The Staff of Moses, also known as the Rod of Moses or Staff of God, is mentioned in the Bible and Quran as a walking stick used by Moses. According to the Book of Exodus, the staff (מַטֶּה, translated "rod" in the King James Bible) was used to produce water from a rock, was transformed into a snake and back, and was used at the parting of the Red Sea. Whether the staff of Moses was the same as the staff used by his brother Aaron has been debated by rabbinical scholars.

== Biblical references to the staff ==
The staff is first mentioned in the Exodus 4:2, when God appears to Moses in the burning bush. God asks what Moses has in his hand, and Moses answers, "a staff" ("a rod" in the King James Version). The staff is miraculously transformed into a snake and then back into a staff. The staff is thereafter referred to as the "rod of God" or "staff of God" (depending on the translation).

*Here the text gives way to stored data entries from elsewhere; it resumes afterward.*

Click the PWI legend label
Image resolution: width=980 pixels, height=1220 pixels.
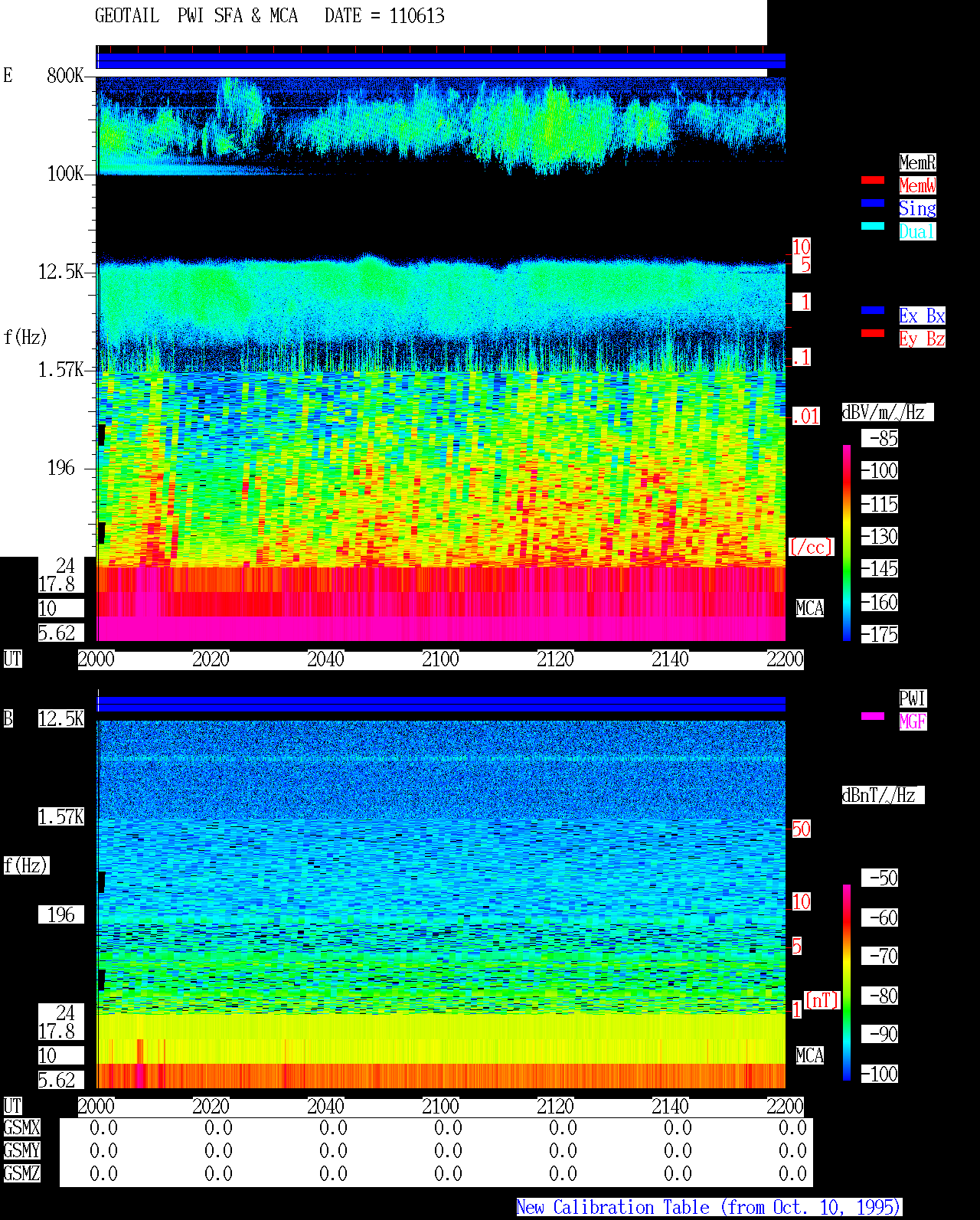tap(913, 698)
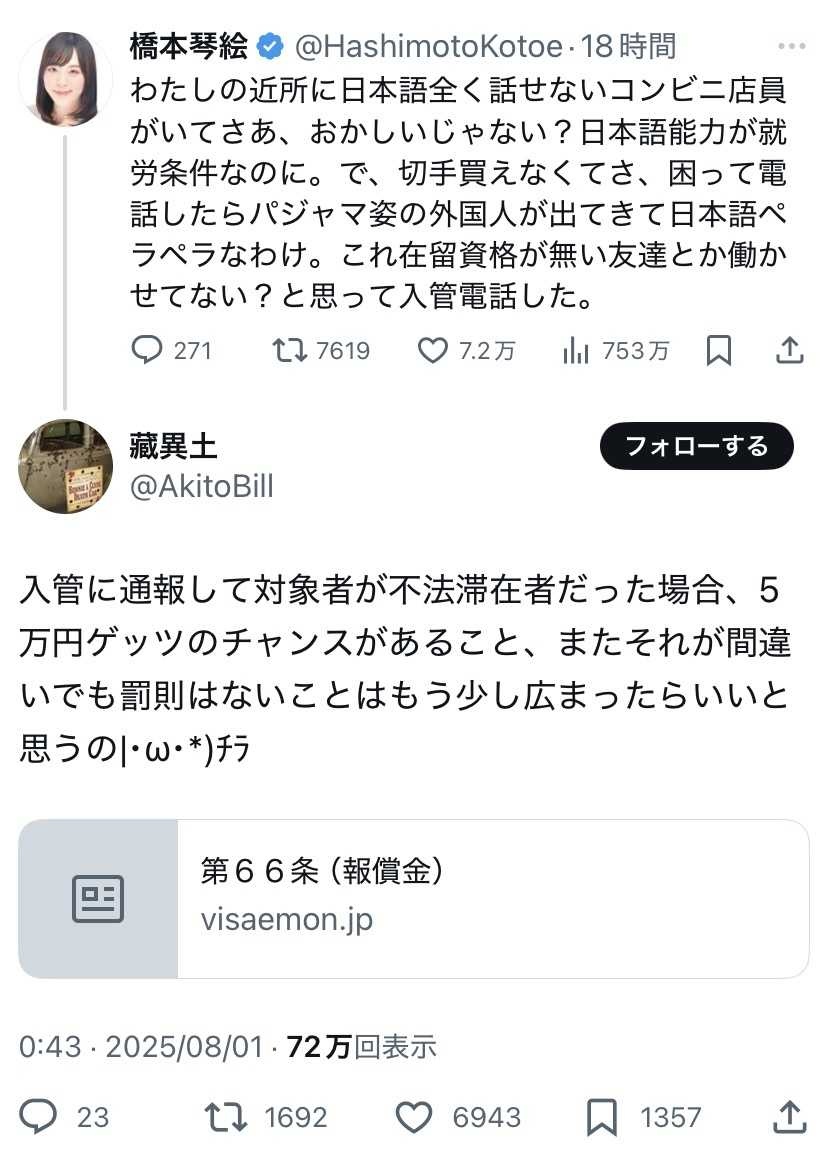This screenshot has width=828, height=1171.
Task: Like the post with 7.2万 likes
Action: pos(432,350)
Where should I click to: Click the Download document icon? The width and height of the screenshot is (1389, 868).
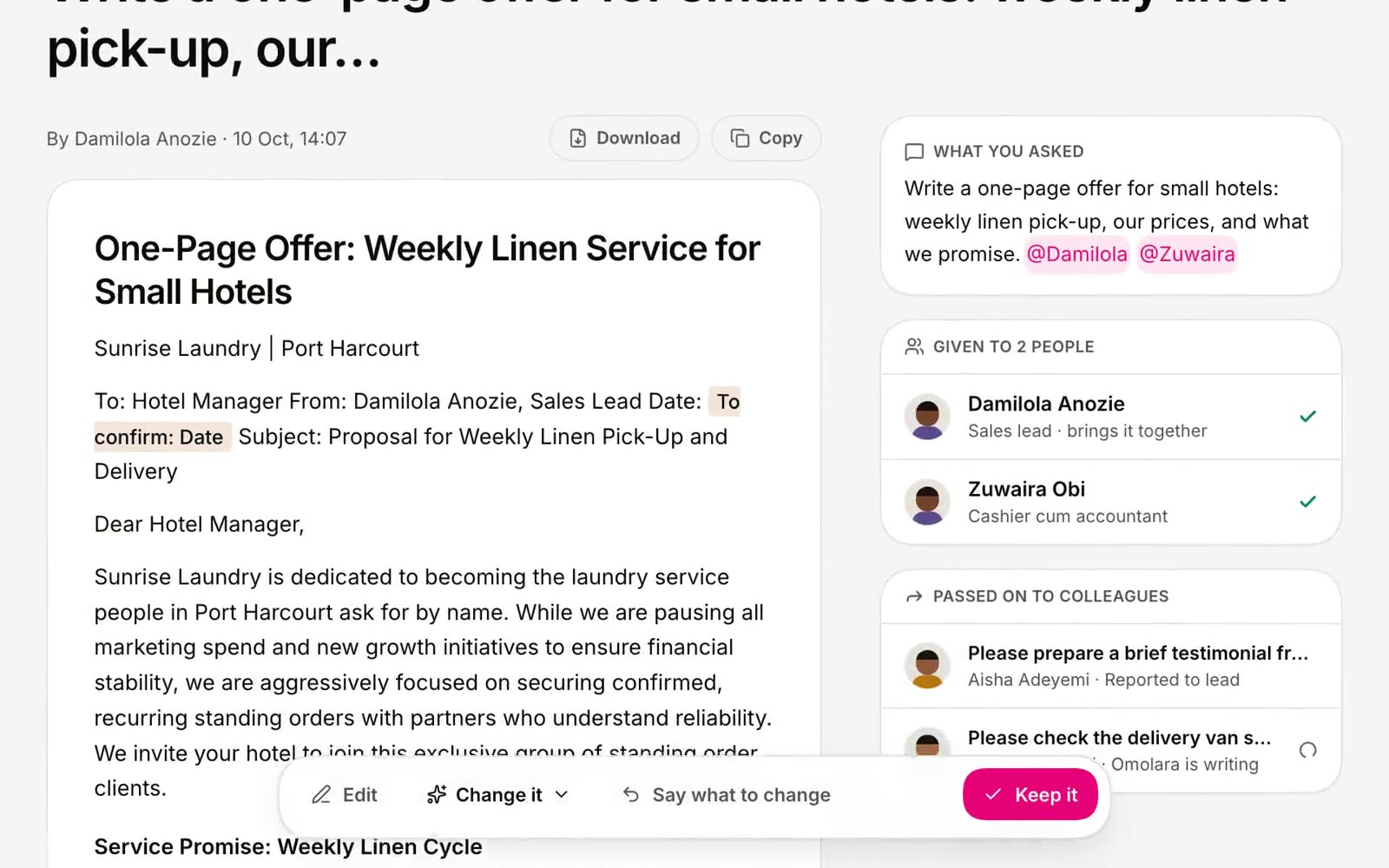pos(577,138)
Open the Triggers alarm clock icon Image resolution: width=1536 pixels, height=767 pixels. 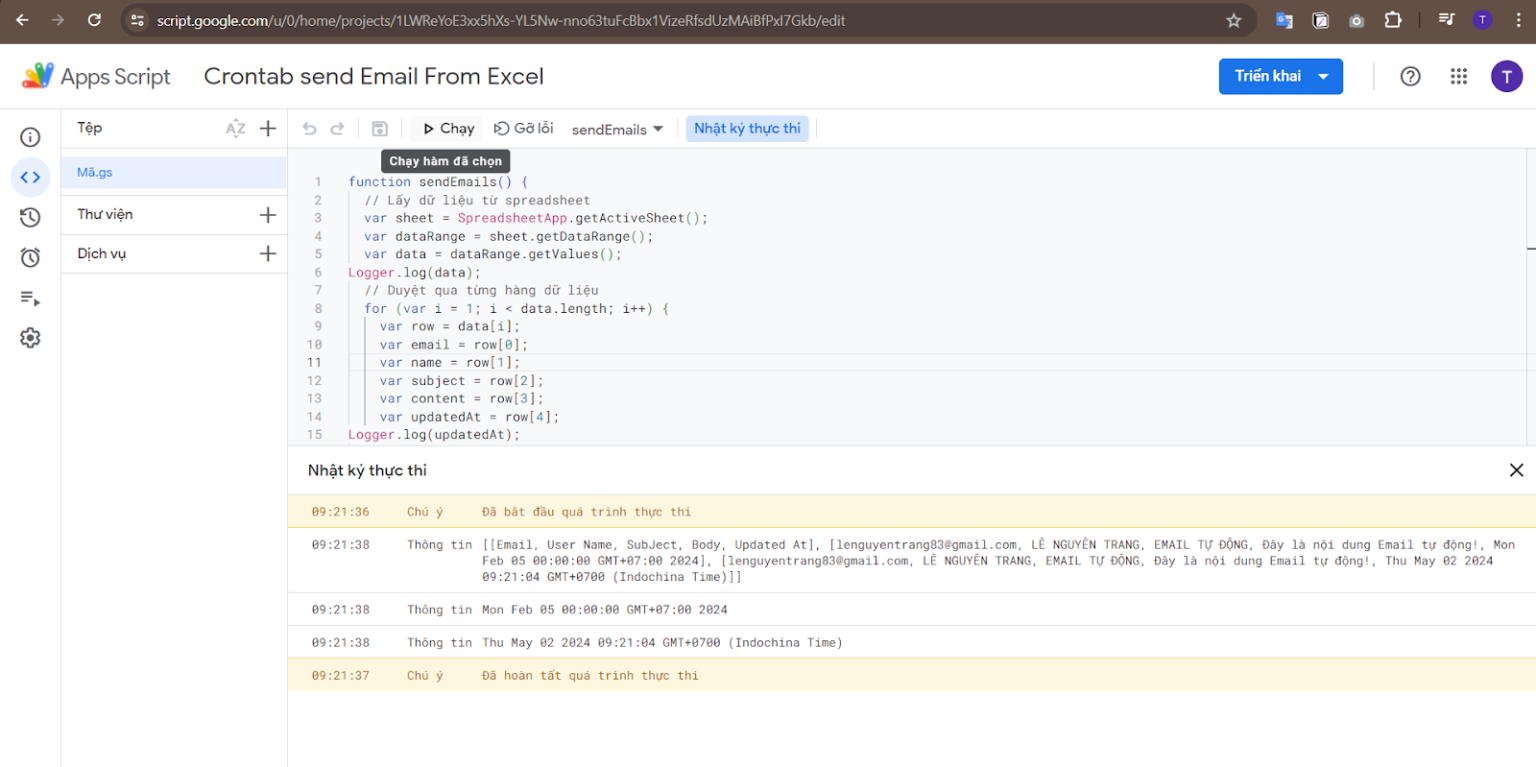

Moses and Aaron appear before the pharaoh, and Aaron's rod is transformed into a serpent. Pharaoh's sorcerers are also able to transform their rods into serpents, but Aaron's rod swallows their rods. Aaron's rod is again used to turn the Nile blood-red. It is used several times on God's command to initiate the plagues of Egypt.

During the Exodus, Moses stretches his hand with the staff to part the Red Sea. While in the "wilderness" after leaving Egypt, Moses follows God's command to strike a rock with the rod to create a spring for the Israelites to drink from. Moses does so, and water springs forth from the rock in the presence of the Elders of Israel.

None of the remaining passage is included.